Eu estico as pernas, olho pra água, meus seios não são mais tão bonitos como quando me casei, a pele continua pálida e suave, mas sinto como se alguma chama tivesse se apagado. De forma inconsciente, minha mão desce até a minha cintura, e eu percebo que a única coisa que me envolve desta forma é a minha roupa. Há muito meu esposo não me toca desta forma. Minhas coxas continuam torneadas, e entre minhas pernas, continuo a mesma, com quase tanta experiência como quando ainda era uma virgem.

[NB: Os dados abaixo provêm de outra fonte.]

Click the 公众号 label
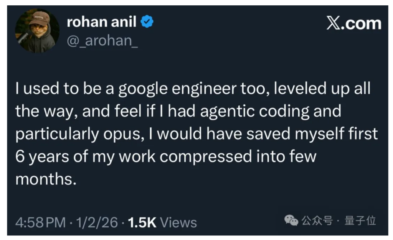This screenshot has width=393, height=240. coord(317,221)
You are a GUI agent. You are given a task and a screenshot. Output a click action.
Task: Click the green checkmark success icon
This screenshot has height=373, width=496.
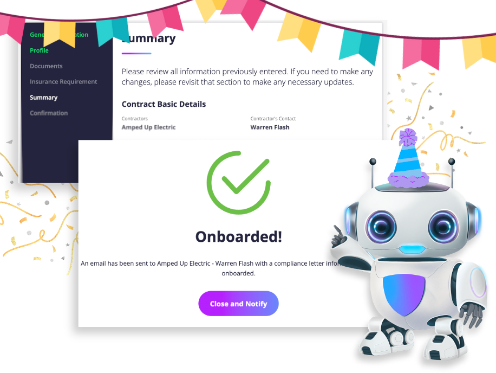pos(238,183)
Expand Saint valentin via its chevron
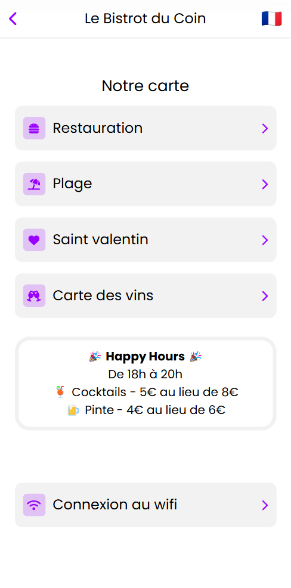The width and height of the screenshot is (291, 588). coord(265,240)
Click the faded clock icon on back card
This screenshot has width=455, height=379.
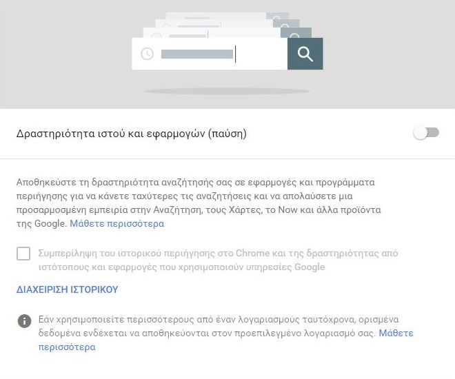[156, 36]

As mãos se movem mais uma vez. A porta está trancada, ninguém precisa saber, ninguém vai me condenar pelo meu prazer solitário, desde que nenhum som escape deste cômodo; é meu maior segredo. Aqui eu sou Tânia, se contorcendo de prazer enquanto as mãos de sua amante exploram seu corpo, sou cada uma daquelas putas da lavanderia, com línguas explorando cada cavidade, me colocando em poses vergonhosas pra cada um de meus machos, e o dono da venda, e seu ajudante, os dois me tomando por suas, ao mesmo tempo, segurando-me pelas ancas, puxando meus cabelos, mordendo meus seios até deixarem marcas, e tudo isso aos olhos do meu esposo.


Mas ninguém precisa saber, e quando eu abrir o ralo, essas fantasias proibidas também irão escorrer, até o próximo banho.

2 comentários:

Sam Silva disse...

Adoro seus contos, Tarso. Adoro mesmo!

Engracado que vejo essa mulher dizendo "Quando eu era oca..." rs

Lenonfa disse...

Ficou muito bom! Muito mesmo!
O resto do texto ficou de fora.